08 July 2009

Goldman good but not that bad

By Julian Delasantellis

I've seen every single James Bond movie, a few on their opening morning in the theatres, but as for the eternal debate as to who - Connery, Lazenby, Moore, Dalton, Brosnan or Craig - was the best Bond, I couldn't care less. I watch for the villains.

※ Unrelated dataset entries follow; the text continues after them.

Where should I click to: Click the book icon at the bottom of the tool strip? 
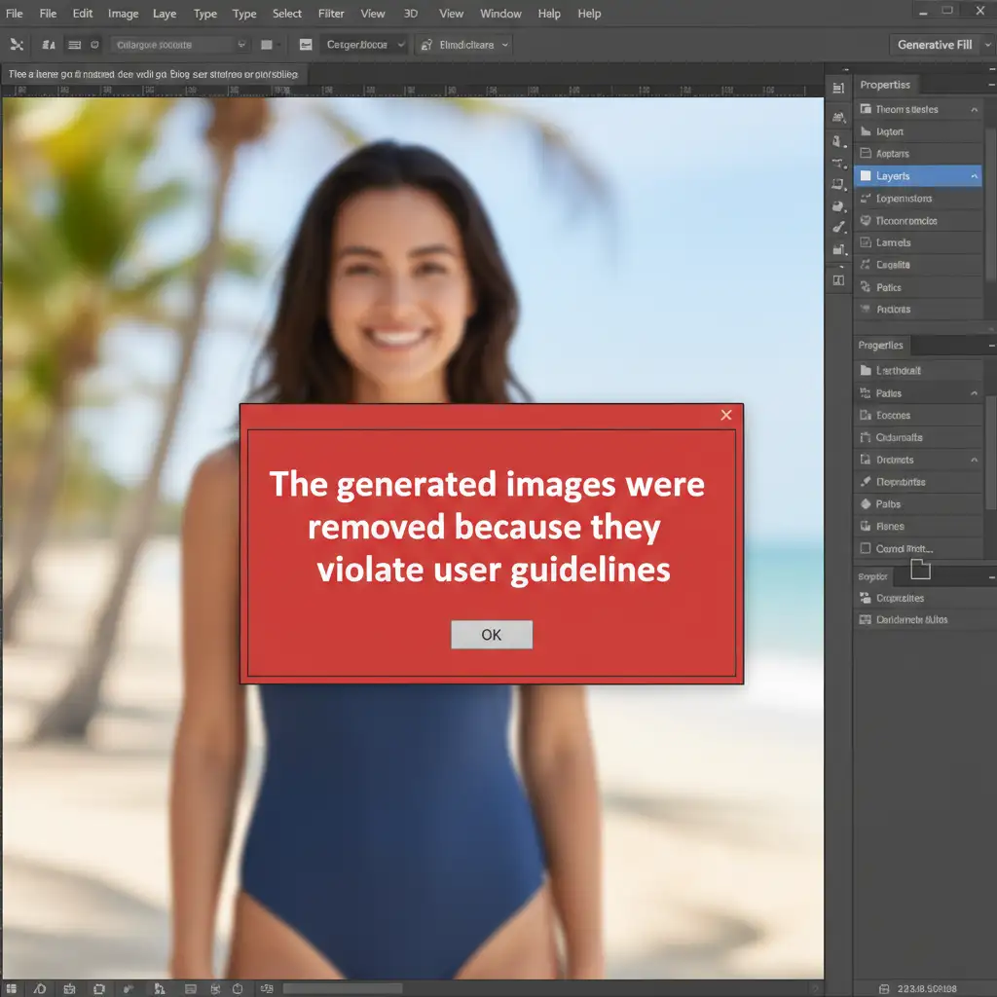click(838, 280)
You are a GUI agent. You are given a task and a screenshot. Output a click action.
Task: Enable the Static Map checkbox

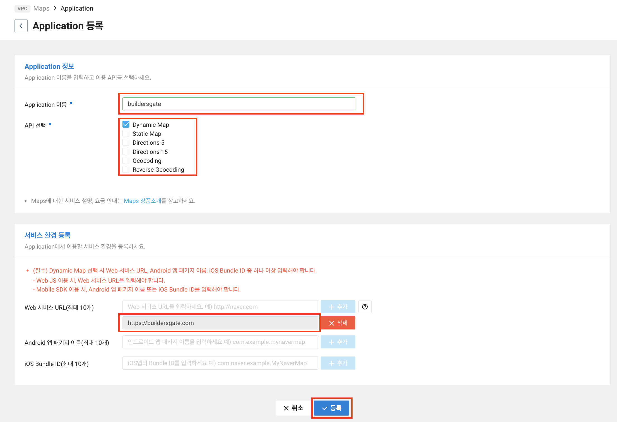pyautogui.click(x=126, y=133)
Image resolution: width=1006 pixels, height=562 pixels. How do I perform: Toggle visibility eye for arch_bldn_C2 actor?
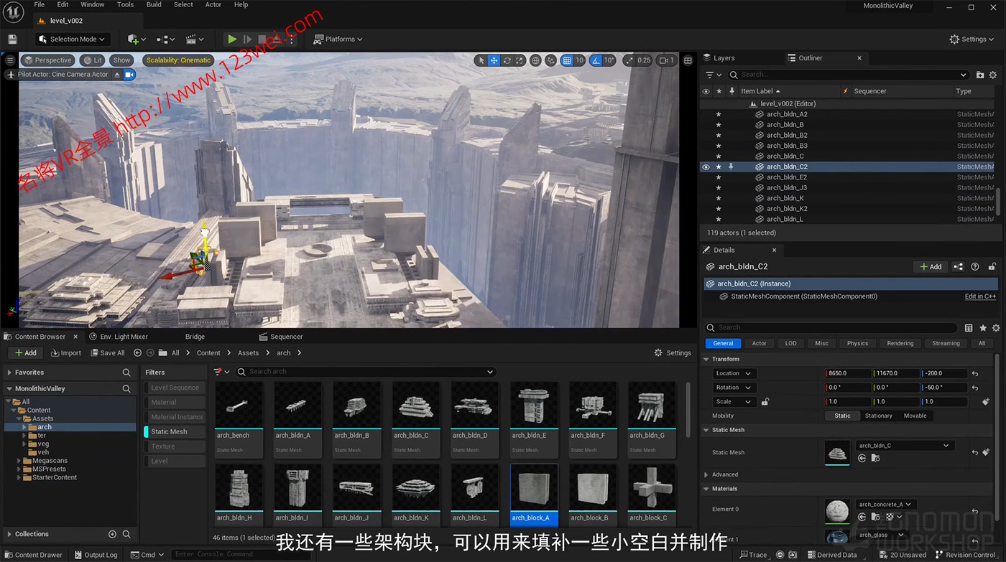pos(705,167)
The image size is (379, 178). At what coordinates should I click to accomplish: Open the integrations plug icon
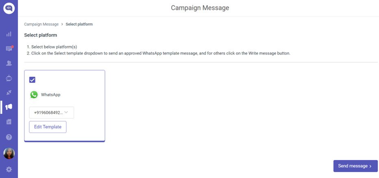(x=9, y=92)
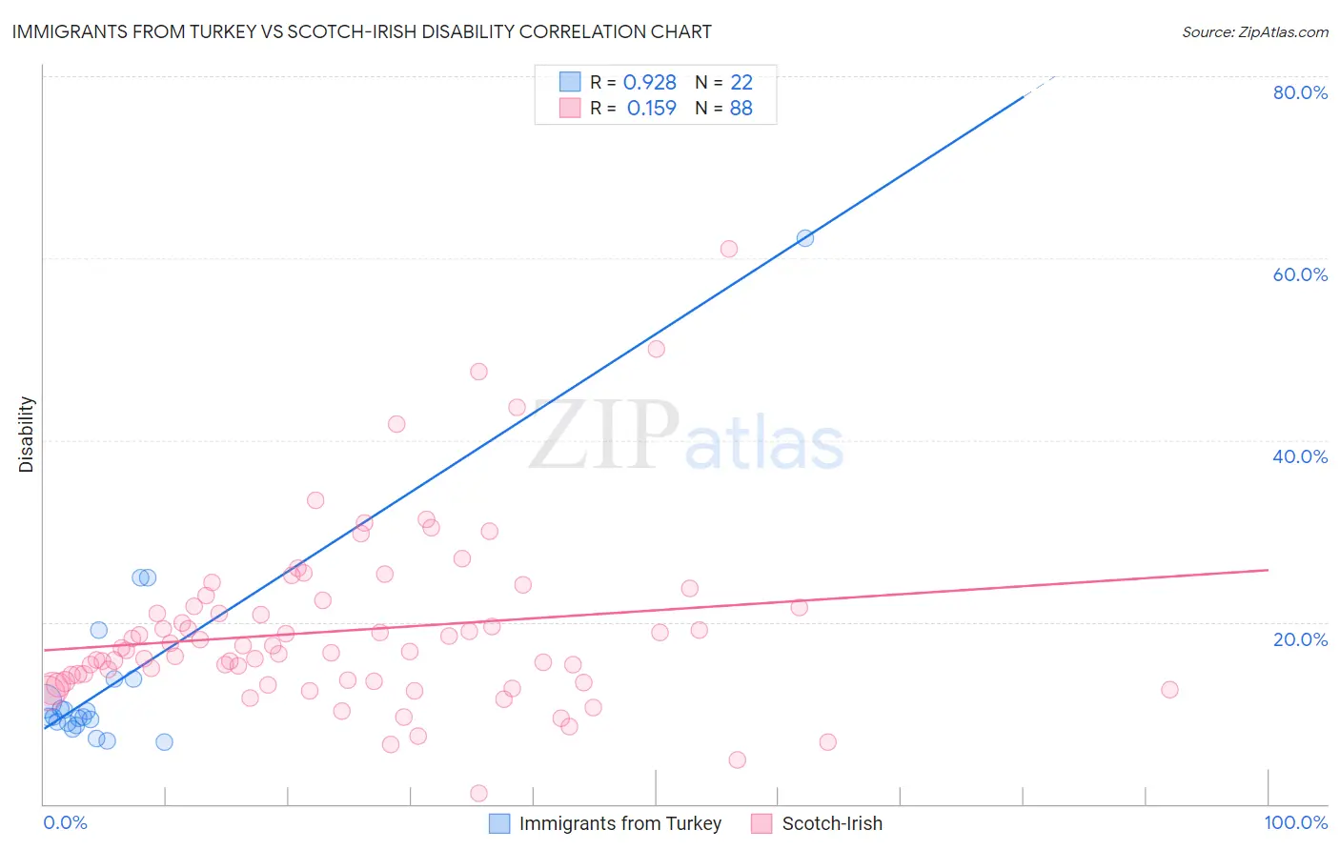Viewport: 1340px width, 850px height.
Task: Select the Immigrants from Turkey legend label
Action: 620,823
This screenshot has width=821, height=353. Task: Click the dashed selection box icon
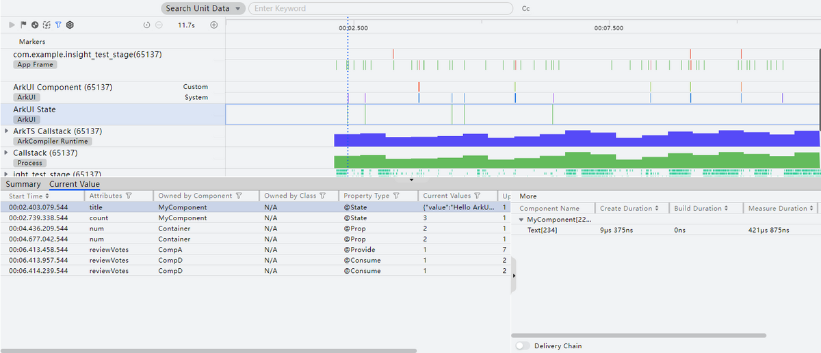pos(46,25)
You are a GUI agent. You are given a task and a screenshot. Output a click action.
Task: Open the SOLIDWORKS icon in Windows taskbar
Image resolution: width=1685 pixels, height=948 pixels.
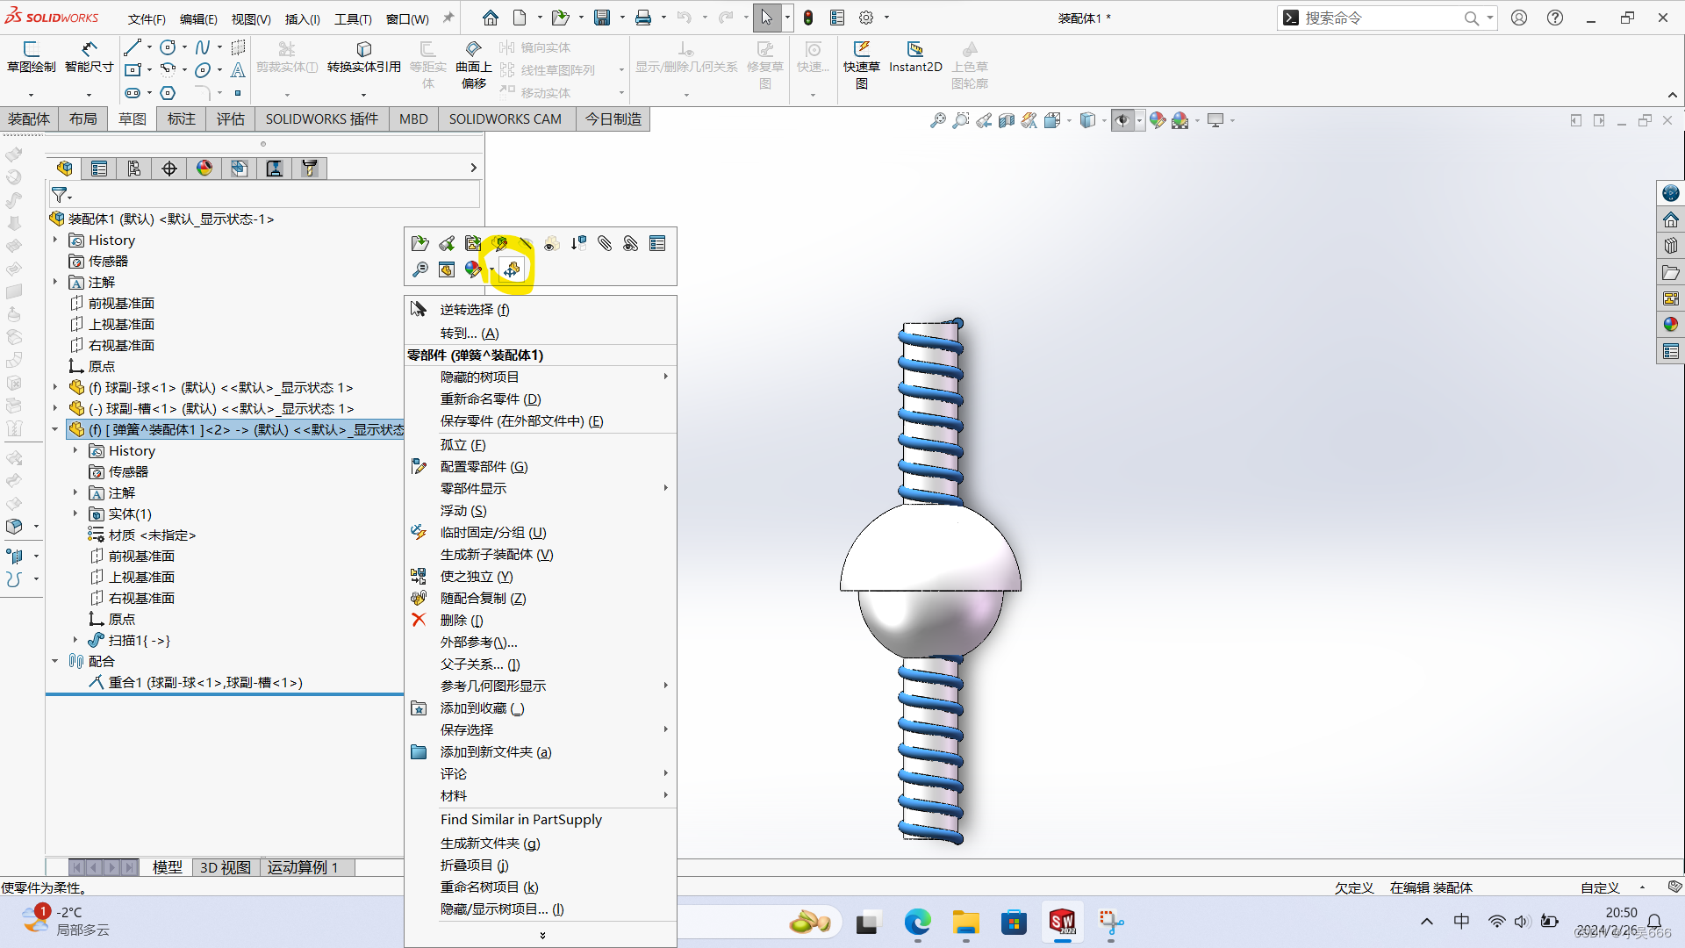coord(1062,922)
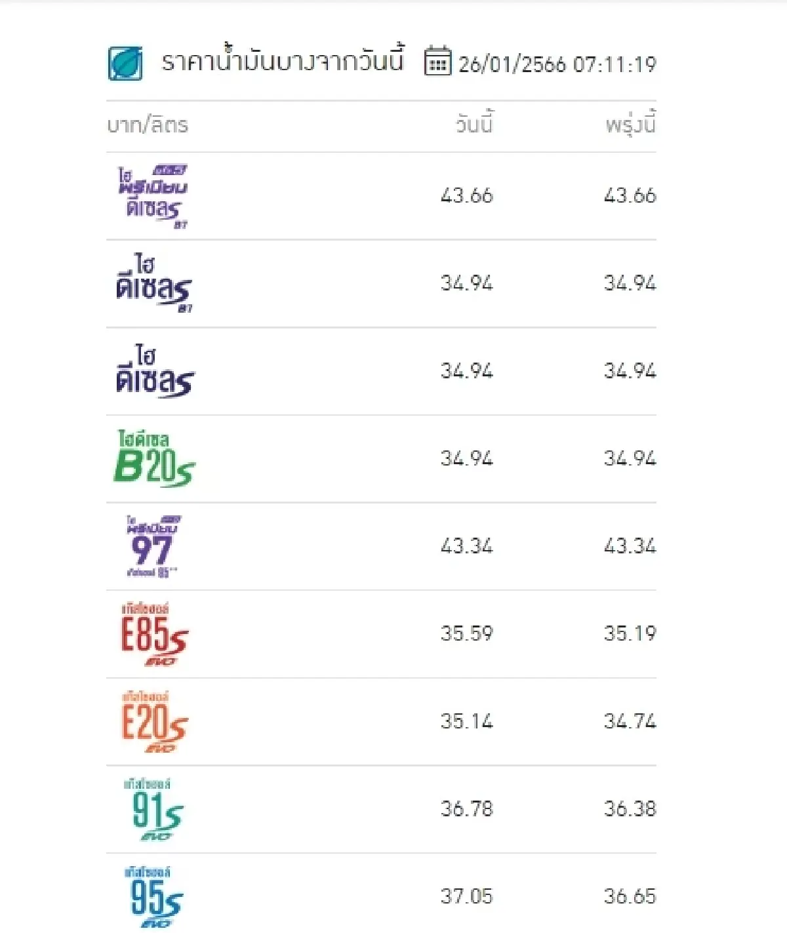Select the red Gasohol E85 S EVO logo
The height and width of the screenshot is (933, 787).
coord(154,634)
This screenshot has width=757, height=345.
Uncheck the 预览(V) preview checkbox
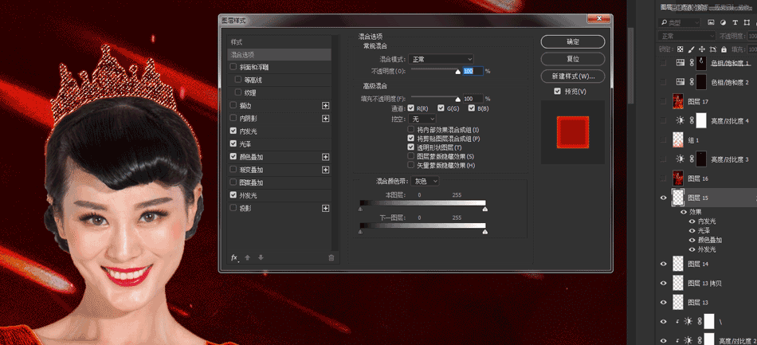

What a glorious gang they are. Suave, sophisticated, well spoken, all-powerful, all-seeing and all-knowing in their incredibly dastardly and ambitious plots, they seem quite the contrast with actors in today's world, Peter Principle incompetents who couldn't bomb the water even if they fell out of a boat. My favorites are Thunderball's Emilio Largo (Adolfo Celi), a man so evil that he seemed to have an offscreen orchestra follow him around continually playing ominously threatening sounding overtures (also, I liked the part that he was called the "guardian" of Domino, Claudine Auger-yeah, right), and Alex Trevelyan (Sean Bean) of Goldeneye. Putting a rare bit of actual history in the plot lines, Trevelyan's story was that he was a descendent of the so-called Liensk Cossacks, nationalist, anti-communist Russians who fought for Hitler during World War II. This group was betrayed back to Stalin's most untender mercies by the West after the war, and Trevelyan, a former MI-6 agent, still burns for horrible revenge against a British society that gave him its class, manners and refinement in exchange for the murder of his parents.